Unlike other forms of private investing, venture capital funds do not typically make loans. Instead, they invest in shares of the new companies, with the goal of creating higher value for their investors. The reasoning behind this is sound: the only people who will typically see the benefits of such investments are the ones who buy the shares at the right time. Those who wait too long will miss out on the rising value of their shares. In contrast, those who are ready to buy are likely to get a good return on their investment. Thus, the timing and the attractiveness of these types of investments are often quite appropriate for new companies.
As with all types of private equity and financing, there are benefits and drawbacks to this type of fund. One of the most obvious advantages is the ability to raise relatively small sums of money compared to the typical mortgage or corporate loan. This makes venture capital preferable to these kinds of investors. Additionally, because these companies are not publicly traded, they do not have the same potential for exposure to market risks that publicly traded companies have. Finally, venture capital firms generally control a good portion of the total equity in the company, so they retain a greater stake in the company’s future success than other private equity investors may.

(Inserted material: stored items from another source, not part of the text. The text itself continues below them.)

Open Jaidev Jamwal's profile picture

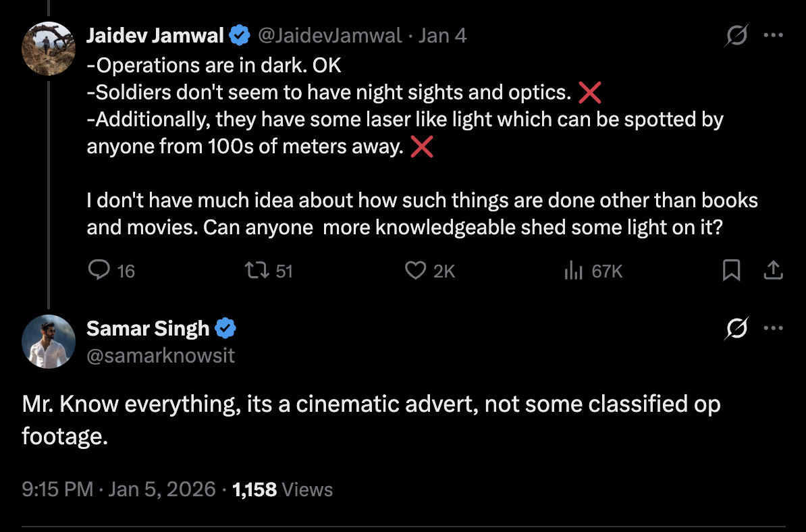click(48, 48)
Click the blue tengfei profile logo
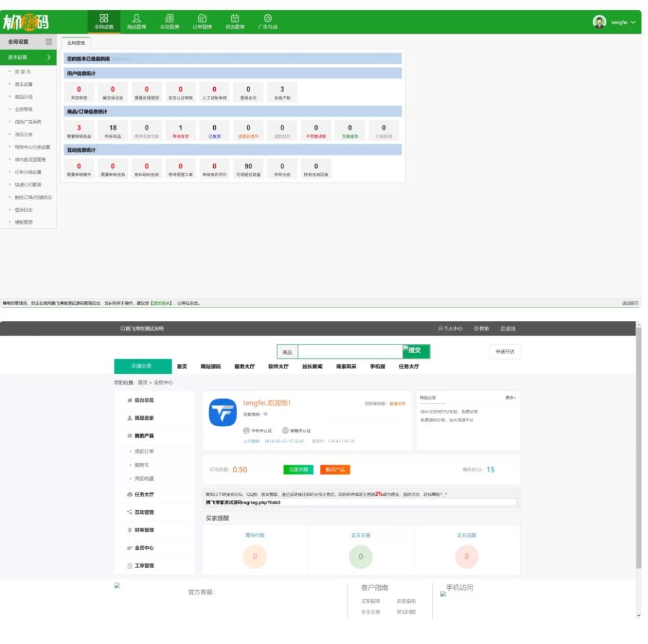The width and height of the screenshot is (648, 644). (x=222, y=412)
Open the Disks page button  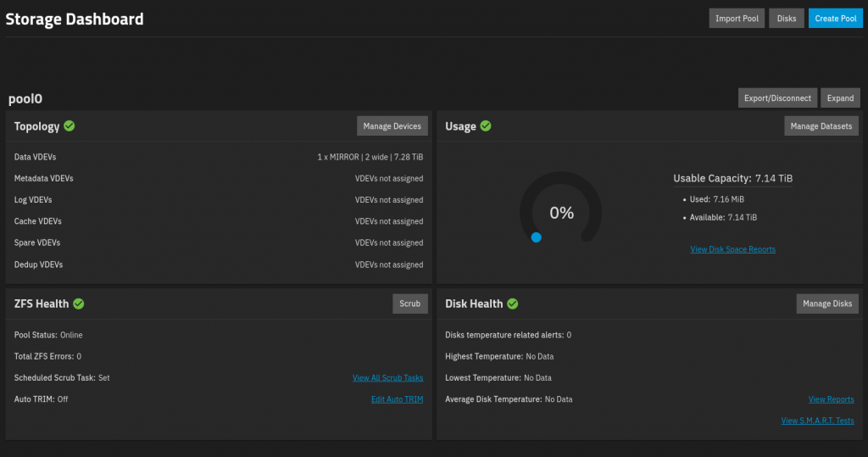tap(786, 19)
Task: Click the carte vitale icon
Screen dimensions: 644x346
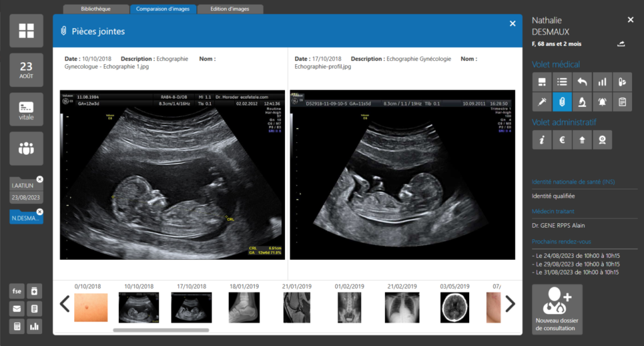Action: pyautogui.click(x=26, y=109)
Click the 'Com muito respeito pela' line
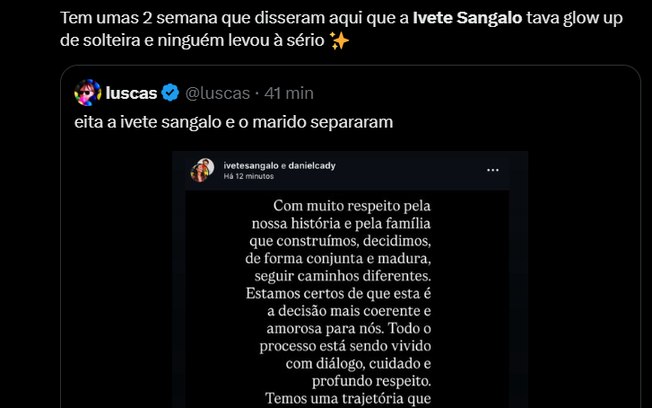The width and height of the screenshot is (652, 408). (346, 204)
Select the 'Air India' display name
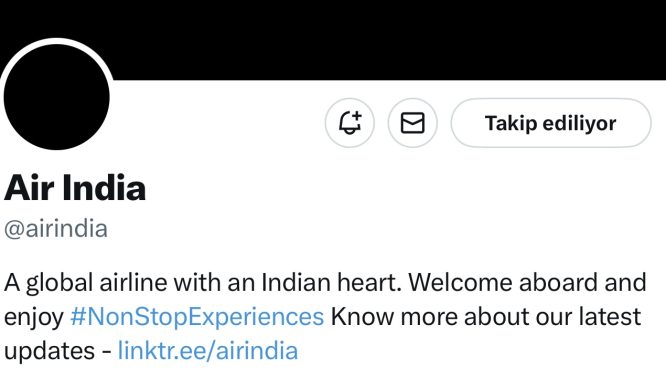 pos(75,187)
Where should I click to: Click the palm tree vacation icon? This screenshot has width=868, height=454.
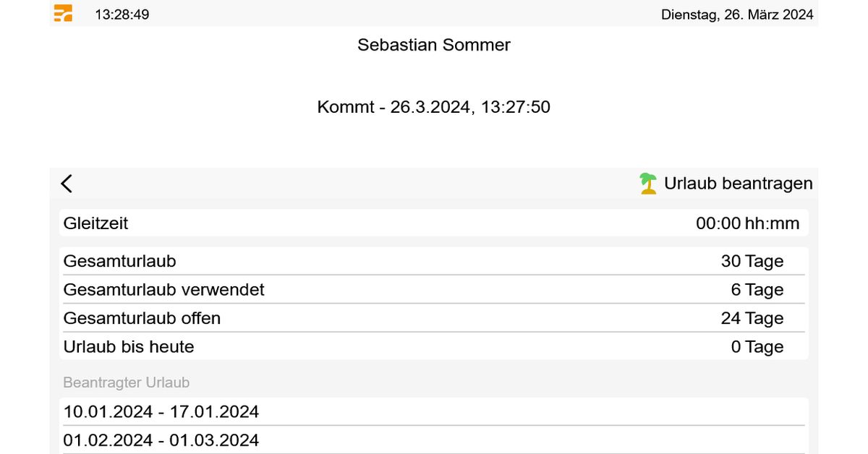[648, 184]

While venture capital is attractive to smaller companies and newer businesses, it is not appropriate for established or bigger companies. The reason is simple: it is difficult for established businesses to raise large sums of capital, and they typically have longer operating cycles. New businesses, on the other hand, are more sensitive to market fluctuations and can experience short-term losses due to downturns in their market. Also, larger venture capital investments typically have repayment terms that are much shorter than those of traditional loans, and they carry a much lower risk due to the fact that they are backed by a valuable asset (usually a technology platform) instead of an intangible piece of property.
To become an accredited investor, a company must meet certain requirements. First, it must be one of the minority equity holders in an entity; second, it must have an unlimited ability to borrow; and third, it must be registered under the appropriate laws. These three requirements make it much easier for an institutional investor to incorporate as an accredited investor and provide more opportunities for venture capitalists to access their funds.
In summary, a venture capitalist is an individual with an interest in a particular start-up and willing to invest money in that start-up. If you are an angel investor looking for venture capital funding then you will probably want to work with an experienced venture capitalist who can help you identify companies that are in early stages of development. You should be prepared to provide them with a detailed business plan detailing your expectations for sales, your financial projections, management information and more. Remember that these expectations will need to be in line with what you expect to earn back on your investment.